Start of Recorded data

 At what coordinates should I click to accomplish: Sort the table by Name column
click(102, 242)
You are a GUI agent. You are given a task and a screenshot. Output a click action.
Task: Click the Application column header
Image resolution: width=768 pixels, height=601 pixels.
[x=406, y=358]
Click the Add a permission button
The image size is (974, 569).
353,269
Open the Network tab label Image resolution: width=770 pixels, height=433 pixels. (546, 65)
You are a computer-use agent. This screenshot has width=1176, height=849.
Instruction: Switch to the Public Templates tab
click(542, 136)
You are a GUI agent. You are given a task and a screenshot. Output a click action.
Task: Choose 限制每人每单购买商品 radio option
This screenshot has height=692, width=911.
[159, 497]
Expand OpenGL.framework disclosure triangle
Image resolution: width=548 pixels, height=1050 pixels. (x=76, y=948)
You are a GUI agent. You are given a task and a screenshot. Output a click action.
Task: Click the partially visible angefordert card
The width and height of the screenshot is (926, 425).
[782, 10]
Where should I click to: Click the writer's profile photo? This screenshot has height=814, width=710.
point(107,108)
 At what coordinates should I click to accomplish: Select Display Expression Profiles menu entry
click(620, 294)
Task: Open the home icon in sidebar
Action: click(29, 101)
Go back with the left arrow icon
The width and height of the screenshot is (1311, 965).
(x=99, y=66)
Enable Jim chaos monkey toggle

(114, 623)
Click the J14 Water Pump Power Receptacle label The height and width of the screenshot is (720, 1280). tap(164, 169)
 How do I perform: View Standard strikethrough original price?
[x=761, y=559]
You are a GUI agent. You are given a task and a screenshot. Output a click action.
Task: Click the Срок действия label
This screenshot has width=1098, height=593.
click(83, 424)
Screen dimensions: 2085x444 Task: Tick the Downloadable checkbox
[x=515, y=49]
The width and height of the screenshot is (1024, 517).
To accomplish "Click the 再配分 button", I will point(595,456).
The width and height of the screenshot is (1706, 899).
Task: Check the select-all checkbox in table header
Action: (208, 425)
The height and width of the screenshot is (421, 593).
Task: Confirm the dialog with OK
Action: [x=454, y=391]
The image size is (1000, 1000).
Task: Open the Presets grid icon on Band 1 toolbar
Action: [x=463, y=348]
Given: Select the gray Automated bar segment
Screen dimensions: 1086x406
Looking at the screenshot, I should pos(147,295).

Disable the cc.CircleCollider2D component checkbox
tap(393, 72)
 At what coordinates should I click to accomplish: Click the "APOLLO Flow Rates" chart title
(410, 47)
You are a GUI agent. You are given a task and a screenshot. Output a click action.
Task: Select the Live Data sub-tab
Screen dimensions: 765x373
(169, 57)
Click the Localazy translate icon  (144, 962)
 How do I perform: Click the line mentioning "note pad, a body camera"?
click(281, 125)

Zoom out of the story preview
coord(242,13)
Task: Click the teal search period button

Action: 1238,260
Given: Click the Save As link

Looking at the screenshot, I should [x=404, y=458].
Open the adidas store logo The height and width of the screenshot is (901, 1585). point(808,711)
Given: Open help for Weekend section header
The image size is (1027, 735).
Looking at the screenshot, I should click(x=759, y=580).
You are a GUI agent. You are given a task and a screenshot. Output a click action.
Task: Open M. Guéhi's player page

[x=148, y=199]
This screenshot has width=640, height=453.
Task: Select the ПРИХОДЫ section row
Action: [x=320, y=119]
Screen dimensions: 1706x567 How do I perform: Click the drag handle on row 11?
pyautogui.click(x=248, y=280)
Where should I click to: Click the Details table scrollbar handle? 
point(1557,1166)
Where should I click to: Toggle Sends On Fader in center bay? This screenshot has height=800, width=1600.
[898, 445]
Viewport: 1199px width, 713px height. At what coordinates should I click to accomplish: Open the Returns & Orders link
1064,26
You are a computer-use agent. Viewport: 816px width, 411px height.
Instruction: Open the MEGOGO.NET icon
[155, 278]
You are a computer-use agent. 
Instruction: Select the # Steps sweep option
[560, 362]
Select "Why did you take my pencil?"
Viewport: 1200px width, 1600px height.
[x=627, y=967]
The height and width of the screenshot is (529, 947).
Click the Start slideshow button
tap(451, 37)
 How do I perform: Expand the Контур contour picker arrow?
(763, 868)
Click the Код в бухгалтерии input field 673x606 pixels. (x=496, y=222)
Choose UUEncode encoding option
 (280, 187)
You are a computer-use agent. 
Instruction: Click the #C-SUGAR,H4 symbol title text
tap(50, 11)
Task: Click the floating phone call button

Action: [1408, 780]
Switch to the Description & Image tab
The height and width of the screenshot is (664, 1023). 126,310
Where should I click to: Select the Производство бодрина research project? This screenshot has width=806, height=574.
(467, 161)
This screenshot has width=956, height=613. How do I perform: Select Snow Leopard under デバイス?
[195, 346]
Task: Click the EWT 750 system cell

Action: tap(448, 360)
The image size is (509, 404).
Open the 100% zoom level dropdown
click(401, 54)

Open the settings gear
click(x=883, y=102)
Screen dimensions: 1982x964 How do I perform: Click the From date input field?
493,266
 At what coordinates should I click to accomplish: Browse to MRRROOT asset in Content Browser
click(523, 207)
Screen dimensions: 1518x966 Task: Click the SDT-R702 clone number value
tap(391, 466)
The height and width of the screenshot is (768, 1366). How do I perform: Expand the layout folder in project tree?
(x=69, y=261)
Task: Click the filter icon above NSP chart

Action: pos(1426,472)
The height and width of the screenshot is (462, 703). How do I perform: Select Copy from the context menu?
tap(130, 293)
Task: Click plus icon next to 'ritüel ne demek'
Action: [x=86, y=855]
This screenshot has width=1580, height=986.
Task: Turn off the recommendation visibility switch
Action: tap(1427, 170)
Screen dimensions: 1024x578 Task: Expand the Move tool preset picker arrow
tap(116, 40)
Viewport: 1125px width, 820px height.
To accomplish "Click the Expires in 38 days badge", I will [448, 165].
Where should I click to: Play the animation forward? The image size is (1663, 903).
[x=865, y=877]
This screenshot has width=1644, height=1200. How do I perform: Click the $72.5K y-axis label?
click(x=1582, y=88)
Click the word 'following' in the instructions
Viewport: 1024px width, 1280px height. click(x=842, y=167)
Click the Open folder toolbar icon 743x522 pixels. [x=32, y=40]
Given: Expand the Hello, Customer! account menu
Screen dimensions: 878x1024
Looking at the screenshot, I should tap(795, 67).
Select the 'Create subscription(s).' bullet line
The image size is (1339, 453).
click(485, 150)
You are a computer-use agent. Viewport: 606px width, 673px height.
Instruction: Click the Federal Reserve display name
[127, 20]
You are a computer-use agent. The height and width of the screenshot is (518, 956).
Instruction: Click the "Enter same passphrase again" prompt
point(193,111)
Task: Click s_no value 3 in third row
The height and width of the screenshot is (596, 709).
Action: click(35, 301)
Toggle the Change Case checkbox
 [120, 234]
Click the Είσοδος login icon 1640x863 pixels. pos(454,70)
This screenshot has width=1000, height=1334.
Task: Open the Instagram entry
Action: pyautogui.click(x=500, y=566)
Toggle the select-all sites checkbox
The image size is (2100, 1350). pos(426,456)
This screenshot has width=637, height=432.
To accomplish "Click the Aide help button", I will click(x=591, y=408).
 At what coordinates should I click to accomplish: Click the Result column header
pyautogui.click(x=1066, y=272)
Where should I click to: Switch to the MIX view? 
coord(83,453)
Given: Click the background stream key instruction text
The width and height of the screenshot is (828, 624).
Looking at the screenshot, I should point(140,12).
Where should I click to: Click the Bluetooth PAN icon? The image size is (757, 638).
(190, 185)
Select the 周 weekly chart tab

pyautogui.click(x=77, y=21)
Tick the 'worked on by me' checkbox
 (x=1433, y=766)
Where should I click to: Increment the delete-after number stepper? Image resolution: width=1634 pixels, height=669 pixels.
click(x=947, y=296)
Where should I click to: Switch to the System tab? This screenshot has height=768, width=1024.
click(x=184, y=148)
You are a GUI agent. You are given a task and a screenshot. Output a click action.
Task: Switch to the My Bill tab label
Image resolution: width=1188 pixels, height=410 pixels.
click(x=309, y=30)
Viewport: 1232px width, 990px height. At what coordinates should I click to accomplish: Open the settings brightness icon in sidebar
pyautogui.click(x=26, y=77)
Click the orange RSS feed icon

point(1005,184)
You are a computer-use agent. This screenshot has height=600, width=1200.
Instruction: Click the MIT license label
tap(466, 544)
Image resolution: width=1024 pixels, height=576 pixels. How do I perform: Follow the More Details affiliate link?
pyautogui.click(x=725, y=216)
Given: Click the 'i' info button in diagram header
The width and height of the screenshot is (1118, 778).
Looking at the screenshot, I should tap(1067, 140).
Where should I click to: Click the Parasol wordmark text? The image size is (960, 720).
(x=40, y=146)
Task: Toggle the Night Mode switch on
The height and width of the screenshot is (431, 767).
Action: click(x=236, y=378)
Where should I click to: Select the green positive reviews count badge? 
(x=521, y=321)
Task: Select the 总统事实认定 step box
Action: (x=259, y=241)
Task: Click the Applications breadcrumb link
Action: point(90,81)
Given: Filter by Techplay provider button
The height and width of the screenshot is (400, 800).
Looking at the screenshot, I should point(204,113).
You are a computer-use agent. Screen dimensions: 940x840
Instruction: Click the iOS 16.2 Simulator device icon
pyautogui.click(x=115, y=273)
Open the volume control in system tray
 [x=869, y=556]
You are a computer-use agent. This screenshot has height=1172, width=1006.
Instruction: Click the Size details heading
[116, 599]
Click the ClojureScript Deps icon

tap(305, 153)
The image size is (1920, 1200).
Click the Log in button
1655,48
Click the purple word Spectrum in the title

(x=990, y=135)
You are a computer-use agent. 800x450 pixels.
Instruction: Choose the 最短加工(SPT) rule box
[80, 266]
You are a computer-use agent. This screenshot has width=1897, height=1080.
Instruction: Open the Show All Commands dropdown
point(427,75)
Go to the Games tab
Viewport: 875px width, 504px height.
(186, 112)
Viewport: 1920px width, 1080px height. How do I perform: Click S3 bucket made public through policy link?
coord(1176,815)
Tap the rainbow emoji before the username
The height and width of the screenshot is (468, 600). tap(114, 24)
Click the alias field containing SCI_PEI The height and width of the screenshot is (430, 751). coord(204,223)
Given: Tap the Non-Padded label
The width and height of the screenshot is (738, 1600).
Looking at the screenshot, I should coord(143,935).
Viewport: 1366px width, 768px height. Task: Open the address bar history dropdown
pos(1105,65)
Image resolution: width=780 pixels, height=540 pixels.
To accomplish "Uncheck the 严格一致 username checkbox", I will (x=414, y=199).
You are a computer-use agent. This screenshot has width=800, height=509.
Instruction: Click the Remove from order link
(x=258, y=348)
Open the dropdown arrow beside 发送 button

End of Recorded data

Required work: Search the entries above for the string "help", and report each line where it occurs.

Answer:
Given: Open help for Weekend section header
To accomplish "Click the Aide help button", I will click(x=591, y=408).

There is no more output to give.